At last the laptop indicates that it’s ready. John immediately plugs in four portable hard drives. Another cable is plugged into the device, which John inserts between his router and his laptop: “So that no one can trace back where and how we have logged in,” he says.
Links, paths and documents appear on his screen. He clicks on a folder called “Mafia.” A letter from an African entrepreneur pops open. If you google the man’s name, words like “blood diamonds” and “slavery” jump out at you. It’s from a warlord, who is pumping his blood-stained money into football too.
On his screen, John has letters from the man’s lawyers. The correspondence indicates that the client wants to invest even more money into a sports marketing agency. The figure involved is in the millions.
Money Laundering and Tax Avoidance
Now John asks a few questions. “Who actually checks where the sponsors’ money comes from in football? Who has an overview of where players’ agents get their capital?” There are investment models in place whose sole purpose is to launder money or avoid taxes, says John.
In light of the system of corruption at world football’s governing body FIFA, which has been exposed layer by layer over the past months, it is easy to understand John’s anger. A parallel world has emerged in football, and no one really has an overview of the money that flows to and fro. In the past, the horrendous sums of money that are turned over every day in this sport have repeatedly been effortlessly parked in shell corporations in tax havens or hidden in dubious foundations.
John and his friends at Football Leaks would like to blow the whistle on all of this.
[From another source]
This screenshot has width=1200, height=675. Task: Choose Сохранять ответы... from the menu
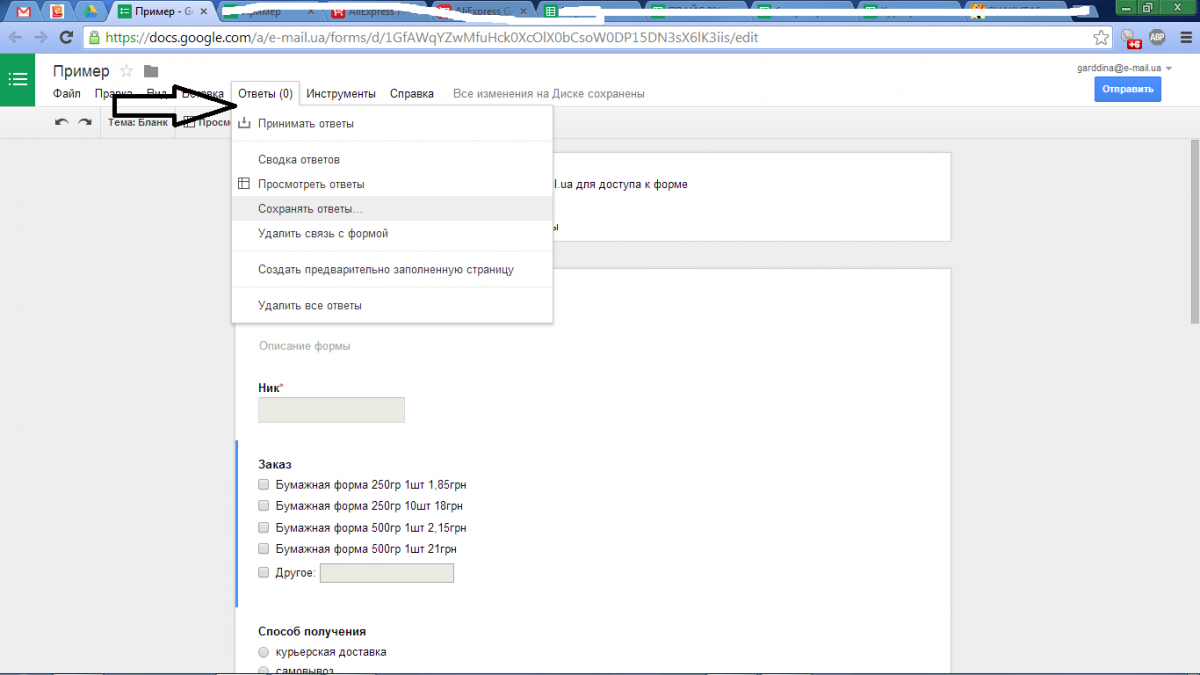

But how? Football Leaks, John’s baby, has in the meantime grown too large, too unwieldy. The Football Leaks website is also having technical difficulties; only one to two documents can be uploaded to it every day. “It makes no sense like this,” says John. What he needs is a more powerful computer, larger hard drives, more memory, better software for searching the data. And also a new, more clearly laid out homepage.
In fact, he is short of everything.
John had hoped that the major football associations, UEFA or FIFA, would be in touch and offer to help. In various interviews conducted by email with several media companies, the Football Leaks group explained that it was willing to share the explosive data with the associations. “To this day, no one has got in touch with us,” says John.
Timeout for Football Leaks
He releases his breath in one go, takes a large swig of the spirits he poured into a tea glass earlier. “A few days ago, we decided that we are going to give the project a bit of a rest for now,” he says. At least until they have new technical facilities for dealing with the large amounts of data. “In the future, we don’t just want individual contracts or agents’ fees to be visible, we want to tell stories about the cases in question. We want all the complex structures to be accessible to normal fans too,” says John.
At least for the next six months, Football Leaks is going to freeze its website. No new documents, no new scandals. The group wants to restructure.
The football industry is welcome to take that as a threat, says John.